Bug 60953

Summary: Improve Big5 handling for Word 6.0
Product: POI Reporter: Tim Allison <tallison>
Component: HWPFAssignee: POI Developers List <dev>
Status: NEW ---    
Severity: enhancement    
Priority: P2    
Version: 3.16-dev   
Target Milestone: ---   
Hardware: PC   
OS: All   
Attachments: Example bilingual English/Chinese Big5 Word 6.0 file
Another example file

Description Tim Allison 2017-04-04 12:16:42 UTC
Created attachment 34898 [details]
Example bilingual English/Chinese Big5 Word 6.0 file

While working on Bug 50955, I found that MS had their own encoding of Big5, which included zero padding for ascii characters.

I included some code that ought to be cleaned up.

An example of Big5 used to encode English is already in our set: Bug51944.doc.

Some notes will follow.

I'm also attaching a better bilingual Big5 English/Chinese example from Apache Tika's Common Crawl corpus.

Many thanks, again, to Common Crawl, Dominik Stadler and Rackspace.
Comment 1 Tim Allison 2017-04-04 12:18:53 UTC
It would also be handy if we could find some Shift-JIS examples.

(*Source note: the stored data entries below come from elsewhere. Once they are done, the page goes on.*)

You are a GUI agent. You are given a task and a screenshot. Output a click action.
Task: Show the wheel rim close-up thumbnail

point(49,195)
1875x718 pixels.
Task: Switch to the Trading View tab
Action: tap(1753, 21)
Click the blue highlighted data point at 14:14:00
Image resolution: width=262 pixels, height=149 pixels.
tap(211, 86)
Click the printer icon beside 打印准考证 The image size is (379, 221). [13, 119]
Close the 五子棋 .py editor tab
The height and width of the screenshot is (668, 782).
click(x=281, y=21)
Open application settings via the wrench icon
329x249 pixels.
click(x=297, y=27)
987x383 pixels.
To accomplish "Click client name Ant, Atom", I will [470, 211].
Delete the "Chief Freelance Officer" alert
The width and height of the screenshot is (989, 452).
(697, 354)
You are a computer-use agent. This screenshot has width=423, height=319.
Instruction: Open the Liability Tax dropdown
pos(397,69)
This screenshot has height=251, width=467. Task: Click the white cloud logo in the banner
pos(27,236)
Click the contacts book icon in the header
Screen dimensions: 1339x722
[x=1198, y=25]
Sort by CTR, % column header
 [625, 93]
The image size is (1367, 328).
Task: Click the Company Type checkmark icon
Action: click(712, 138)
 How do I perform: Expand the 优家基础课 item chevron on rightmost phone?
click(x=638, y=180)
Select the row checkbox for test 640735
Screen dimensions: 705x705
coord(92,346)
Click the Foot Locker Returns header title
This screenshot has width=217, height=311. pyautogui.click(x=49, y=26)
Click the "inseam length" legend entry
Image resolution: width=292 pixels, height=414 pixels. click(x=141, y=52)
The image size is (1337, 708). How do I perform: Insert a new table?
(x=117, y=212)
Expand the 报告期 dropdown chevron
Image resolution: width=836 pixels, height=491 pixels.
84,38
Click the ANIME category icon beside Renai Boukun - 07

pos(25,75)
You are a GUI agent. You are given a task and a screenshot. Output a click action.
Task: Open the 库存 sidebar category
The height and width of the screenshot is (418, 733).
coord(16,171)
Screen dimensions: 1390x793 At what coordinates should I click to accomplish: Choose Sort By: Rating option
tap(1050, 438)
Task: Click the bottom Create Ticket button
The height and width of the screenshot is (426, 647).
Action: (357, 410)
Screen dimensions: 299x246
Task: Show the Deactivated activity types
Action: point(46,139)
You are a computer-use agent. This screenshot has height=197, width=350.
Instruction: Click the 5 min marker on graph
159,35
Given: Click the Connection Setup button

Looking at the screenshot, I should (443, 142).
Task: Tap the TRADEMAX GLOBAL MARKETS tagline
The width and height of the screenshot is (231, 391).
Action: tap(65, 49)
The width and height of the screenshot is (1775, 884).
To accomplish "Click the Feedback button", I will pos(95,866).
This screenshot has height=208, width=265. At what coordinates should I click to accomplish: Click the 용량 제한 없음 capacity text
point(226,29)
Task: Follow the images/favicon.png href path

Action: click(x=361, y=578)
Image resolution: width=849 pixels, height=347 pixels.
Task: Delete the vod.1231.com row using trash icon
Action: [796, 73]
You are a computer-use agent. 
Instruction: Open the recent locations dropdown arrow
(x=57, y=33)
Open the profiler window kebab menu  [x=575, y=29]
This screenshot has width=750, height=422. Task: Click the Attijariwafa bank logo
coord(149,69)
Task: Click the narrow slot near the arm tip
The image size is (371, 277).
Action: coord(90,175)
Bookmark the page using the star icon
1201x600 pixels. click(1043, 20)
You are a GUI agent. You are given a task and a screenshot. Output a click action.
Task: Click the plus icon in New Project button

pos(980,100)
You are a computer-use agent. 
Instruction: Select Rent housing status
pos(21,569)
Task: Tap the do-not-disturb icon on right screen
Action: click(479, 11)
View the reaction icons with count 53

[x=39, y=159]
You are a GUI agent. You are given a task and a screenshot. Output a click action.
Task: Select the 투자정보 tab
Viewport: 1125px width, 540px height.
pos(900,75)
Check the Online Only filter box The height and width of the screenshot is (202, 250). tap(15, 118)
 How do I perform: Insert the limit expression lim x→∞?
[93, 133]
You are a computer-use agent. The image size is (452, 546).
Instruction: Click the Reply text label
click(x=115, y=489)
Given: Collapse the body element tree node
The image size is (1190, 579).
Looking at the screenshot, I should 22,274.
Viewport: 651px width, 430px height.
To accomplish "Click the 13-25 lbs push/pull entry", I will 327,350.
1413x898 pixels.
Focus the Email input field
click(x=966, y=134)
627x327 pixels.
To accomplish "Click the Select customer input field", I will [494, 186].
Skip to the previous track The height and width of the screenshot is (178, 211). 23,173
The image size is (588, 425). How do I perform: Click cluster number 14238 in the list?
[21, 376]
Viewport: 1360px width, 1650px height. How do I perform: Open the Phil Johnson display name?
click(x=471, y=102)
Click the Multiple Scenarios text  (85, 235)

Word95.doc has a Shift-JIS encoded font, but the text is all single byte English.  Given that we can't map from fonts to text pieces, it isn't clear to me that this is actually what Shift-JIS looks like or if the English is really Times New Roman
Comment 3 Tim Allison 2017-04-05 02:05:29 UTC
Created attachment 34899 [details]
Another example file

This file comes from the same source as the other attachment.  It contained a few 0xf9xx characters that the original file did not.